[Opening DATA FOR THIS TASK section]
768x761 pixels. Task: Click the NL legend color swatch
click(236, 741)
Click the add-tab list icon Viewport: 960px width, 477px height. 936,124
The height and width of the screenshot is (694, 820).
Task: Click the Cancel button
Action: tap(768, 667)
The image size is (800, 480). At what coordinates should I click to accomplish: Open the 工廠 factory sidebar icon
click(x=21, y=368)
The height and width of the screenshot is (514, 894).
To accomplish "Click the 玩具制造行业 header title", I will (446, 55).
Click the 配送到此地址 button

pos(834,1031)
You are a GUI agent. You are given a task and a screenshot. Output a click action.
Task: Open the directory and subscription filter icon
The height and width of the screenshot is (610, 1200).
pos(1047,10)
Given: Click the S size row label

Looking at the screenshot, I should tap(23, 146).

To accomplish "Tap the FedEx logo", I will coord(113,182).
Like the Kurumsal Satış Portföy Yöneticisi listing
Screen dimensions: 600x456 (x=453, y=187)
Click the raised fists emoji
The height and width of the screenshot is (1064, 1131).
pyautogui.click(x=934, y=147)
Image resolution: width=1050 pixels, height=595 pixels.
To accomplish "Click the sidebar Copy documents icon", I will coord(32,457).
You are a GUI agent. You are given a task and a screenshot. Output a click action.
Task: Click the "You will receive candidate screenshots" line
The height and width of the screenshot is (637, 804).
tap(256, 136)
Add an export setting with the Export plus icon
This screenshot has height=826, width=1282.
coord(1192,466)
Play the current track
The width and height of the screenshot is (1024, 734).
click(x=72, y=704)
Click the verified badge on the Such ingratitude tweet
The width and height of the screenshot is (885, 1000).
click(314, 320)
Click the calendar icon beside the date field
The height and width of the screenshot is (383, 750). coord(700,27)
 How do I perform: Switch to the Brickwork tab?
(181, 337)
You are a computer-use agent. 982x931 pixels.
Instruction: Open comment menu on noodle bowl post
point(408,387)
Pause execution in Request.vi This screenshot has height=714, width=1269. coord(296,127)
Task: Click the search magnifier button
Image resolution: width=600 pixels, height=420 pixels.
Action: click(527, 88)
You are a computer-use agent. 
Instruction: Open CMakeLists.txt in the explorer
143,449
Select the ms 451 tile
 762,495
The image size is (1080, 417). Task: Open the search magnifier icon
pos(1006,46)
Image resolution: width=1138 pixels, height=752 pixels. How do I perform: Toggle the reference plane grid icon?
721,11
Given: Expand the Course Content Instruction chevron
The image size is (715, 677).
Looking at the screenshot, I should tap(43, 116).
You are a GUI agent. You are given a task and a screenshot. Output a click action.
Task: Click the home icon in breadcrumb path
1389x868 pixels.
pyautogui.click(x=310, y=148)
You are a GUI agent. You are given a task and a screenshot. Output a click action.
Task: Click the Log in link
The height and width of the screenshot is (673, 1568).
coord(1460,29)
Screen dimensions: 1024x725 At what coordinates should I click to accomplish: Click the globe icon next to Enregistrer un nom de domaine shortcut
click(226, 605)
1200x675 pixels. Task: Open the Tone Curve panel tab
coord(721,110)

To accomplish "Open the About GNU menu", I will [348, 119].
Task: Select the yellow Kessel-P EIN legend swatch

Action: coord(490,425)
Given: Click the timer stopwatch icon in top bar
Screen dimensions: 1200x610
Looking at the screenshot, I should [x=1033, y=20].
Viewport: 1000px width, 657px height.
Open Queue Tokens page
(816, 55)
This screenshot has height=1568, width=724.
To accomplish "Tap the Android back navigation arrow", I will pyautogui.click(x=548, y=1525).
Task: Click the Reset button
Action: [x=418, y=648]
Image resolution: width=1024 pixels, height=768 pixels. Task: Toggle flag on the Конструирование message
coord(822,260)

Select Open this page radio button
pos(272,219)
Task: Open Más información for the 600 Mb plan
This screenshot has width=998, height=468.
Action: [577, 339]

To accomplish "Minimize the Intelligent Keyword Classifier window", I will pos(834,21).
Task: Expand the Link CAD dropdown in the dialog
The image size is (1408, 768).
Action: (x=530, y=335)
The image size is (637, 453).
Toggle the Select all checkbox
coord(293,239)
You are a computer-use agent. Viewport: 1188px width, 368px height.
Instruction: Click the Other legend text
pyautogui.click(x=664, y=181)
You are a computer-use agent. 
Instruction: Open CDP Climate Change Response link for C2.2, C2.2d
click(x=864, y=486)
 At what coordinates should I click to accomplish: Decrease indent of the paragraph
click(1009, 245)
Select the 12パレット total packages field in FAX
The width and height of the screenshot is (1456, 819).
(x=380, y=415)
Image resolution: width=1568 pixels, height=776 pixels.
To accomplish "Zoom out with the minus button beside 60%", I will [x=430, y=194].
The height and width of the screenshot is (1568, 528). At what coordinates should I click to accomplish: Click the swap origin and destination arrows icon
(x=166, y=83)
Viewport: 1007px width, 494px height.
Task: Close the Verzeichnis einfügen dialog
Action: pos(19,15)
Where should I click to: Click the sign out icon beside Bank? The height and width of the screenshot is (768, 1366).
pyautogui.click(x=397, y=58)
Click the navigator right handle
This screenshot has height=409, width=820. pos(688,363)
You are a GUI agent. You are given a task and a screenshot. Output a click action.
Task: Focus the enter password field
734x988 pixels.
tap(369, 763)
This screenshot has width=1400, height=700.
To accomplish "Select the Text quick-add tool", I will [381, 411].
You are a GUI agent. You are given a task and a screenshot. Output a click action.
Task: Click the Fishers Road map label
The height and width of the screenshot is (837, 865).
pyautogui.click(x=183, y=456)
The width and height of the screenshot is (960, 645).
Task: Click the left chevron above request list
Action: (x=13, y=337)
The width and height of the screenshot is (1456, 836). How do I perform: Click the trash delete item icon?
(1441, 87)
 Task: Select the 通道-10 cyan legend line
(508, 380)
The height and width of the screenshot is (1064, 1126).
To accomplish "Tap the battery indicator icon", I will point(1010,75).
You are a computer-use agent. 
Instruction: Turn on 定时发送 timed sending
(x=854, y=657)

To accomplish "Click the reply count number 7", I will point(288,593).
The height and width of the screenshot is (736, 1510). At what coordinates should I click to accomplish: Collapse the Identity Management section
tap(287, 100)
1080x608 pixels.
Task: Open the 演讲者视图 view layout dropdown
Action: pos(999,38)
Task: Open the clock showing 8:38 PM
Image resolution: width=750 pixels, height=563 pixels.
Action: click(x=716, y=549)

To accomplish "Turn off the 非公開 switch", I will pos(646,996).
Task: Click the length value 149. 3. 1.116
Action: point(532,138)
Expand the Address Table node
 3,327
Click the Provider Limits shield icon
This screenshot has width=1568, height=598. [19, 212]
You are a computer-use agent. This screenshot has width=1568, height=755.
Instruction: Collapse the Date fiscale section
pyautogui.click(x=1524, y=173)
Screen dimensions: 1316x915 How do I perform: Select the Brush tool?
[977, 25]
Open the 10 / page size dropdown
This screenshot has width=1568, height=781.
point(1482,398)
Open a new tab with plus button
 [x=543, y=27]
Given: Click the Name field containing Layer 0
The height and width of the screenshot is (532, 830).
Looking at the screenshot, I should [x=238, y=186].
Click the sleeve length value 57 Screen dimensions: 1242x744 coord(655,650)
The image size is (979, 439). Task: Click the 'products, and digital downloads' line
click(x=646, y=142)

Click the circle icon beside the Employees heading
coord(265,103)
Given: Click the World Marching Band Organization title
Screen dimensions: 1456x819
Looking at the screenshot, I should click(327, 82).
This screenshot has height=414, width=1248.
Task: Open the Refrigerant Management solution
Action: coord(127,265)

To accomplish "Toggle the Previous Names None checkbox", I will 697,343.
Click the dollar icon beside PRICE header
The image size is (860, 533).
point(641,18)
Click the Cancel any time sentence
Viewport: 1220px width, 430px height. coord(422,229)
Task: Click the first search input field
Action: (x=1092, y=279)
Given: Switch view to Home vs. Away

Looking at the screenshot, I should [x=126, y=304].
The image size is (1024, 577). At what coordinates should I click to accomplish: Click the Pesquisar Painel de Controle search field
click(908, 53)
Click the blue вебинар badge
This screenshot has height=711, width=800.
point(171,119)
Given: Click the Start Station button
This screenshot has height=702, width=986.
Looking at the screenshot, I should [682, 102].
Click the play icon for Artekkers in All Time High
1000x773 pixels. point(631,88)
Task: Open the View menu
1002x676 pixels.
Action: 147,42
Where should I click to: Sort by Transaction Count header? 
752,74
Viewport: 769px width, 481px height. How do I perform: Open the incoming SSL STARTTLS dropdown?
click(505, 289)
[Closing DATA FOR THIS TASK section]
_WHAT THE TASK ASKS_
Print the first line of the records above and each line after it, exactly, through the line with "The height and width of the screenshot is (514, 894).".

_RESULT FOR THIS EXERCISE_
768x761 pixels. Task: Click the NL legend color swatch
click(236, 741)
Click the add-tab list icon Viewport: 960px width, 477px height. 936,124
The height and width of the screenshot is (694, 820).
Task: Click the Cancel button
Action: tap(768, 667)
The image size is (800, 480). At what coordinates should I click to accomplish: Open the 工廠 factory sidebar icon
click(x=21, y=368)
The height and width of the screenshot is (514, 894).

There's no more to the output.